Granderson knew a floor tile when he saw one. He had run a buffer over enough of them, during a stint working as a janitor a few years ago…

Johnstone, William W.. Trigger Warning (pp. 235-236). Kensington. Kindle Edition.

I feel like you don’t need to have worked as a janitor to correctly identify a floor tile, but sure.

Cal finally remembers what’s going on, but realises that he is still too weak to do anything about it. He tries to figure out what’s going on while pretending to still be unconscious. Fear not, the moment is not dire enough for Cal not to check his bias.

Think like a cop, he told himself. Think like a cop. What did the gunmen want? They weren’t here to rob somebody, or they would have done that and gone already. They weren’t spree killers, or surely they would have put some bullets in him. If they had been Middle Eastern, his first hunch would have been that they were terrorists—but then he felt ashamed of himself for allowing that thought to cross his mind now. He didn’t want to be Islam-ophobic.

Johnstone, William W.. Trigger Warning (p. 237). Kensington. Kindle Edition.

He quickly determines that they must be demanding a huge amount of money. He also somehow determines that soon enough he’ll be able to fight again (even though it’s a struggle for him to even determine if he can still move his fingers???)

All those on the outside—Chief McRainey, the Greenleaf cops who had been too good to hire him, the state police, probably even the FBI—they would all be freaking out about now. What they didn’t know was that they had a secret weapon on the inside, a secret weapon named Cal Granderson.

He had to smile a little at the thought, but not so much that anybody would notice.
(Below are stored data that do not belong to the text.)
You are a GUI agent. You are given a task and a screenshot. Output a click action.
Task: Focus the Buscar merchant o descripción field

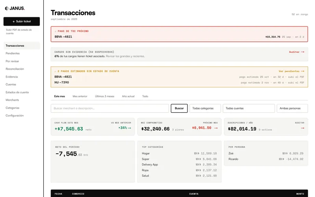pos(110,108)

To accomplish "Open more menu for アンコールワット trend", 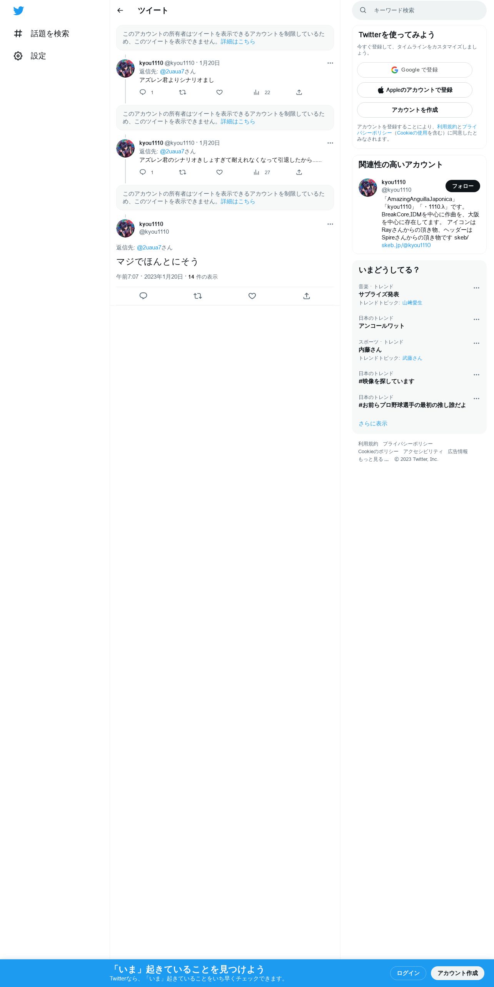I will [476, 319].
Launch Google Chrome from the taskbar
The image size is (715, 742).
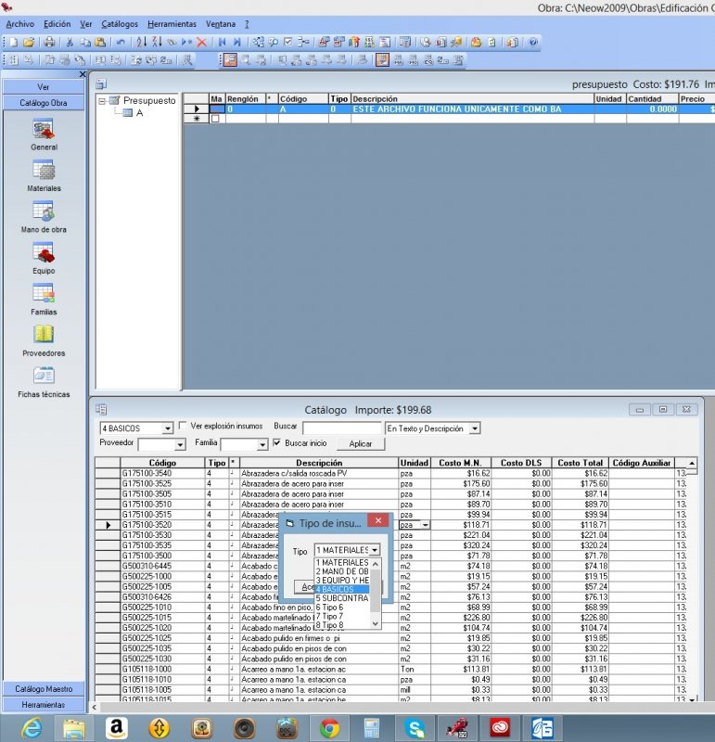329,728
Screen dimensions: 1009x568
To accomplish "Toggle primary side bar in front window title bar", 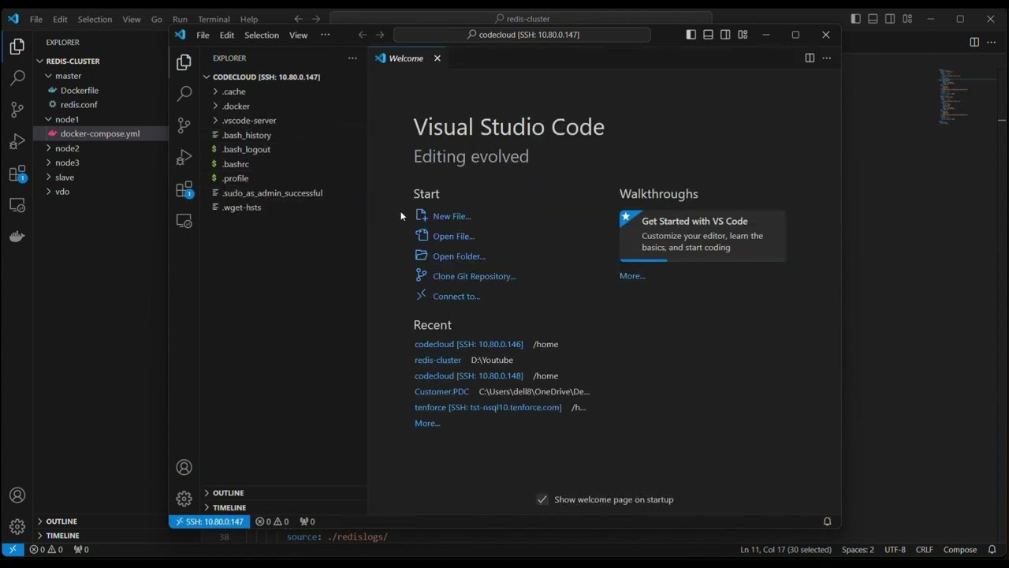I will [691, 35].
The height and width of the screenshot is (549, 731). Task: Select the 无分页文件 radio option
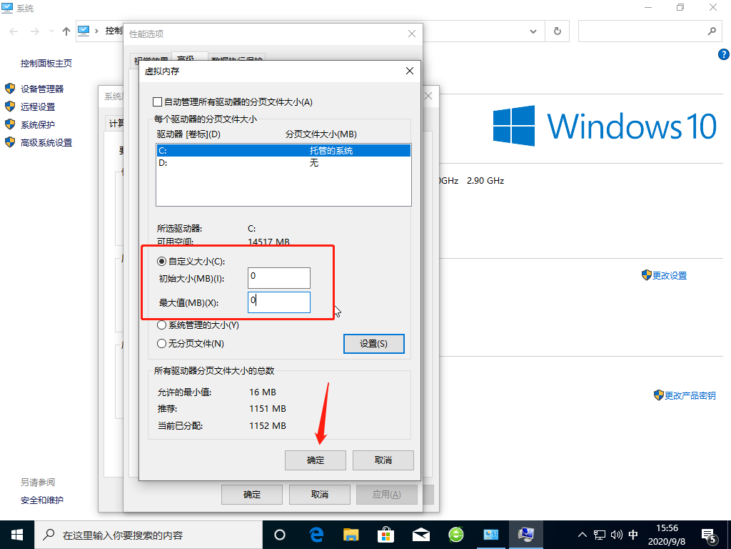[162, 344]
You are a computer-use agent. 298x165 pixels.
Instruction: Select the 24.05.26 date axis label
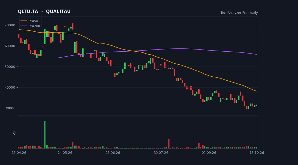(x=65, y=153)

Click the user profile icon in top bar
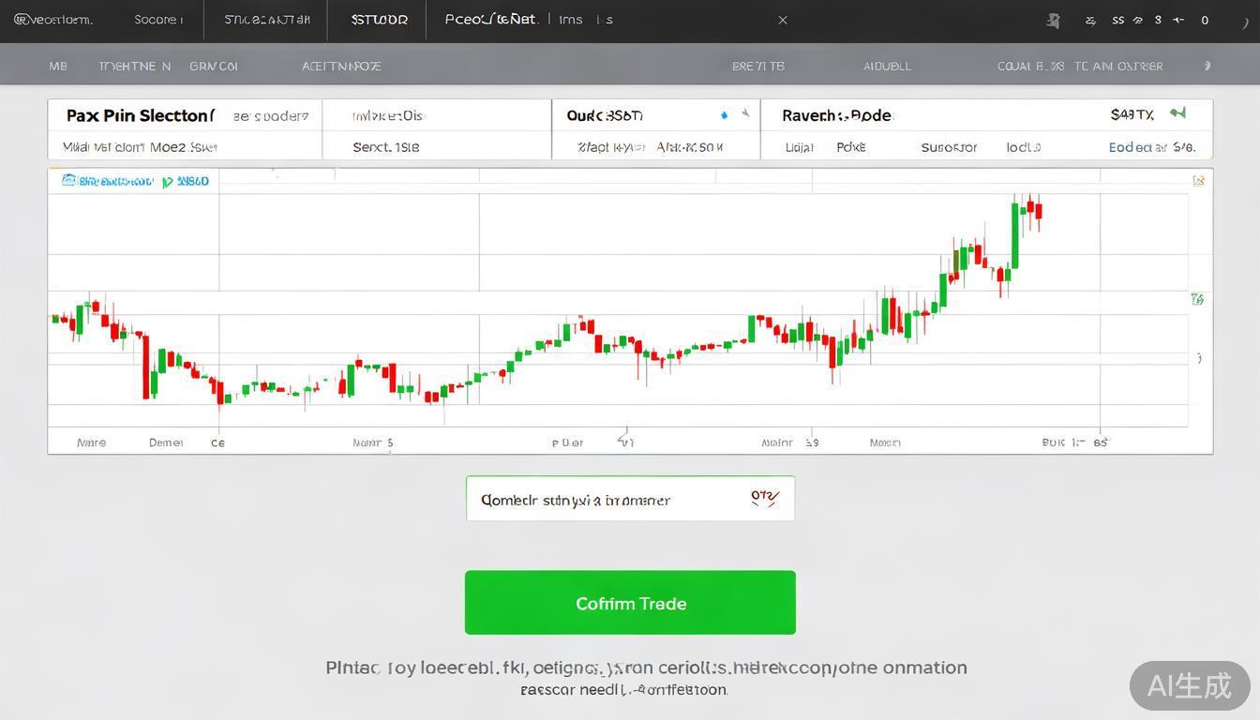[1053, 20]
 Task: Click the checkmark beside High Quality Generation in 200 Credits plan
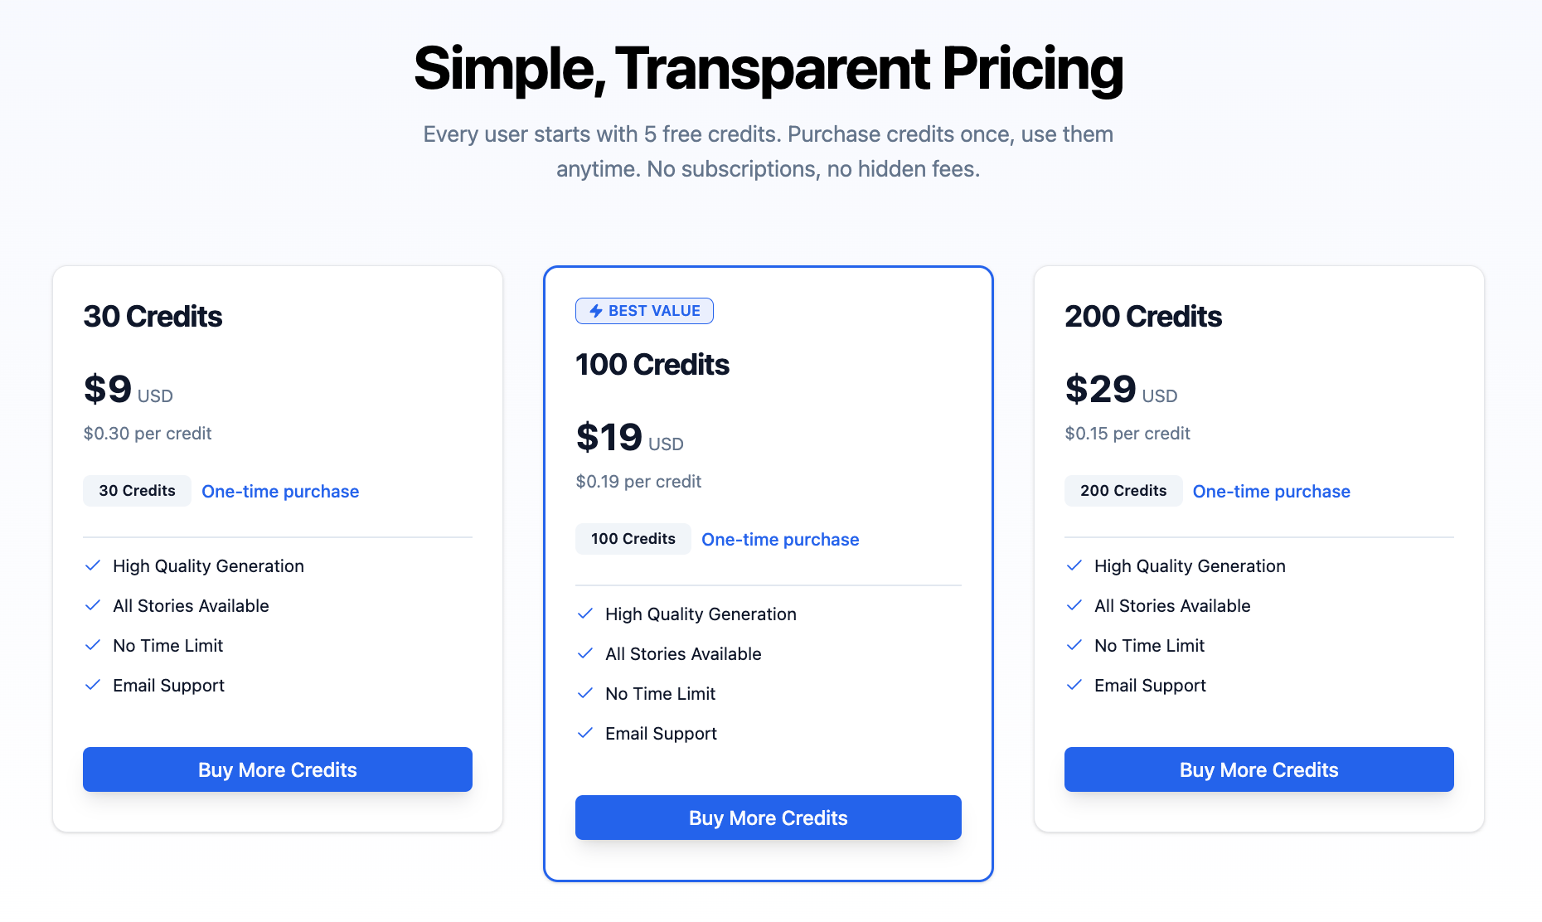[x=1074, y=565]
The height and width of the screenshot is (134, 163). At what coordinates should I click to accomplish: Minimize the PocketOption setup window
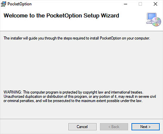click(x=126, y=4)
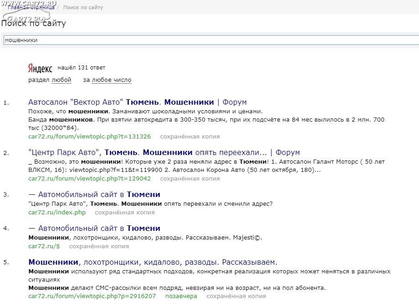Follow URL car72.ru/forum/viewtopic.php?t=131326

click(x=89, y=137)
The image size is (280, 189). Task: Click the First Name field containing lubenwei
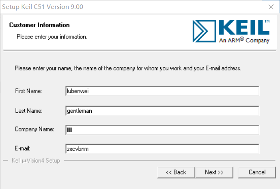coord(162,91)
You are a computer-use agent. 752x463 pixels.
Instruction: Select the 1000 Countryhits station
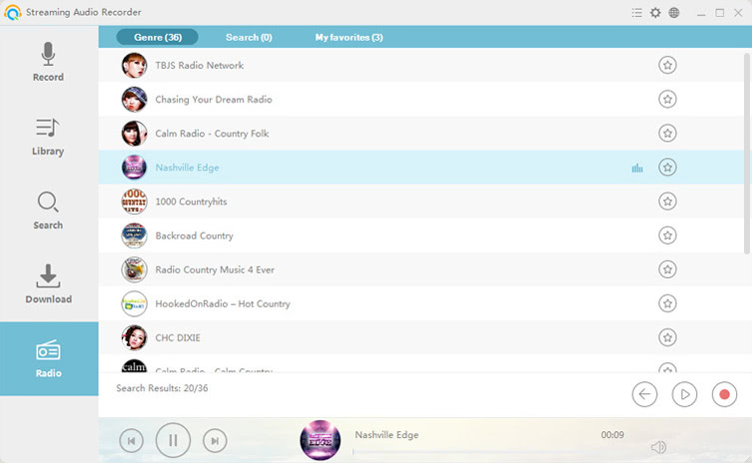[x=191, y=202]
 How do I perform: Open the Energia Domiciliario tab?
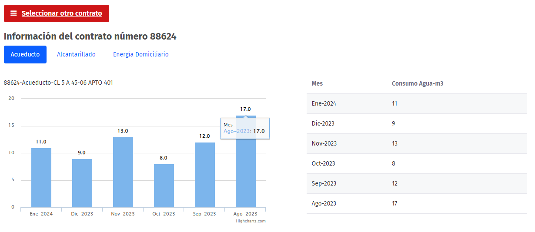[x=140, y=54]
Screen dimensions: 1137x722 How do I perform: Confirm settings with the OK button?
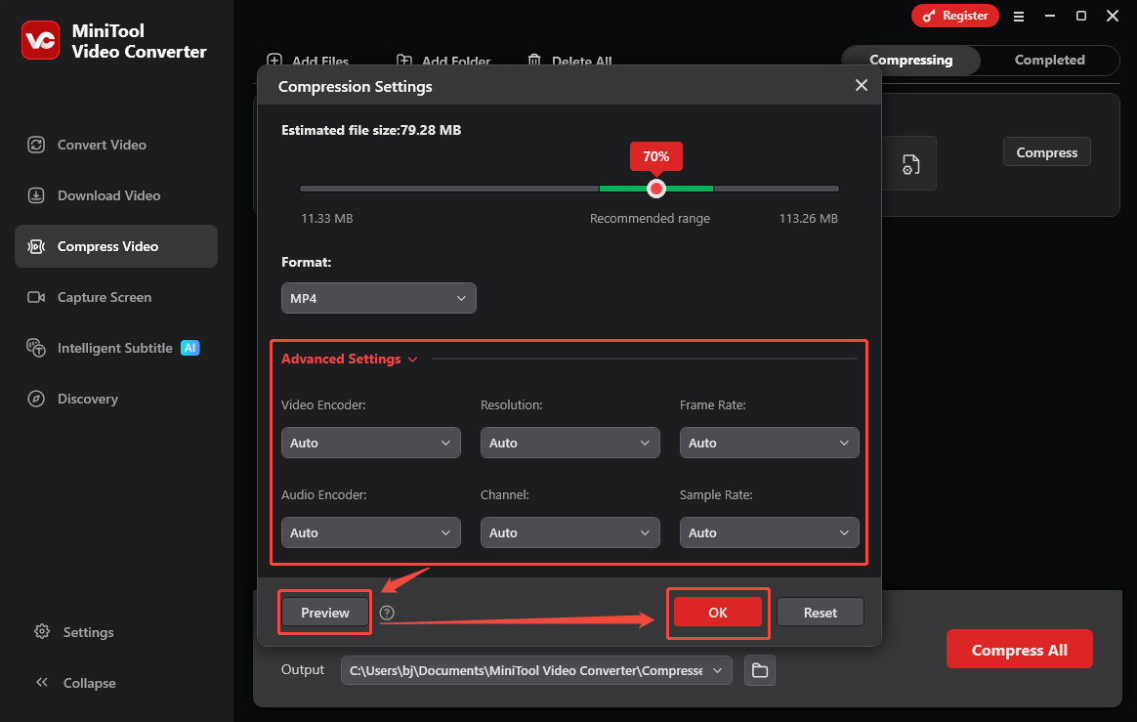point(717,612)
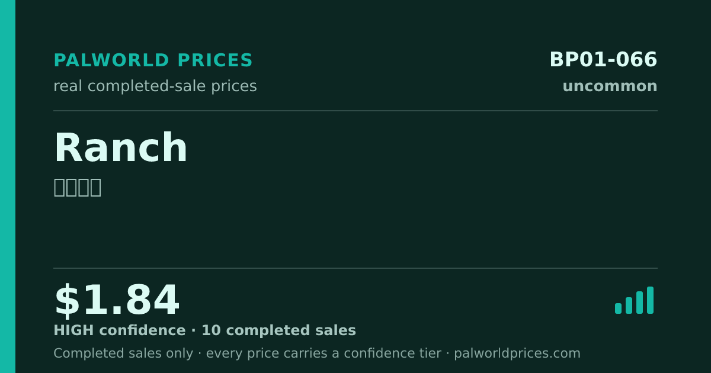
Task: Click the teal accent stripe on left edge
Action: (8, 187)
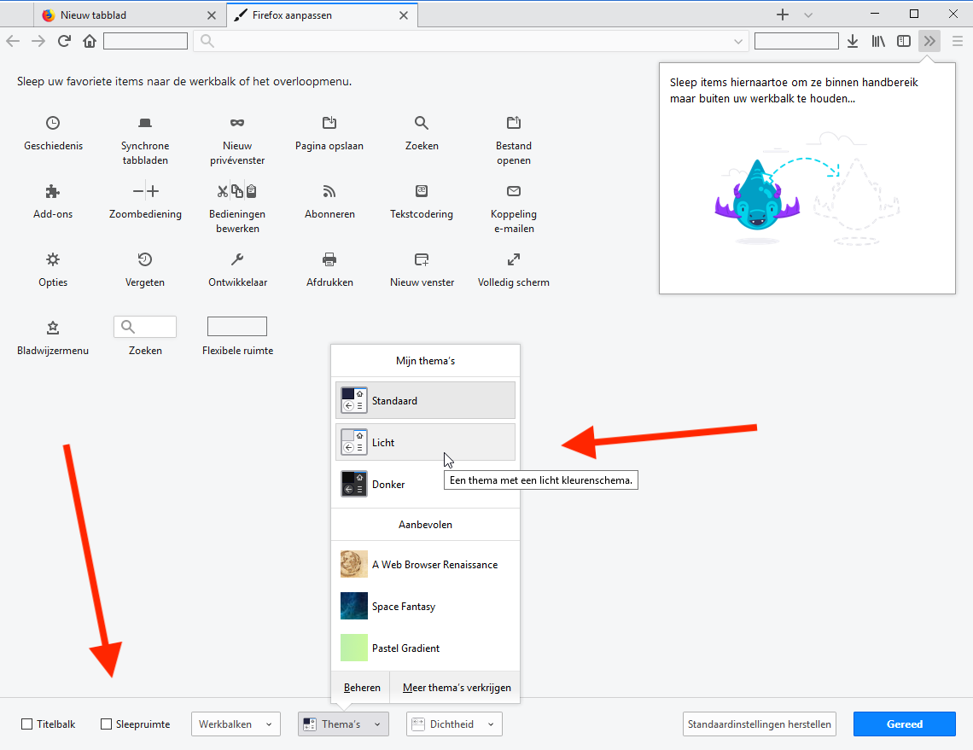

Johnstone, William W.. Trigger Warning (p. 238). Kensington. Kindle Edition.

Grooooan.

We then switch on over to McRainey’s story. He also has just woken up except he’s in the back of an ambulance on the way to the hospital. He insists that he doesn’t need to go to the hospital. Eventually, he convinces the EMTs to let him go so he can help save the day.

Sadly, these next scenes are just cops talking about securing the buildings and strategizing to save the hostages WITHOUT SO MUCH AS A WHIFF OF IDEOLOGY CLUNKILY WOVEN IN!

McRainey and the other cop he’s speaking to decide that the hostages are going to have to get the upper hand somehow, which seems like absolutely the wrong strategy for them to be planning for. McRainey wonders where Jake Rivers is.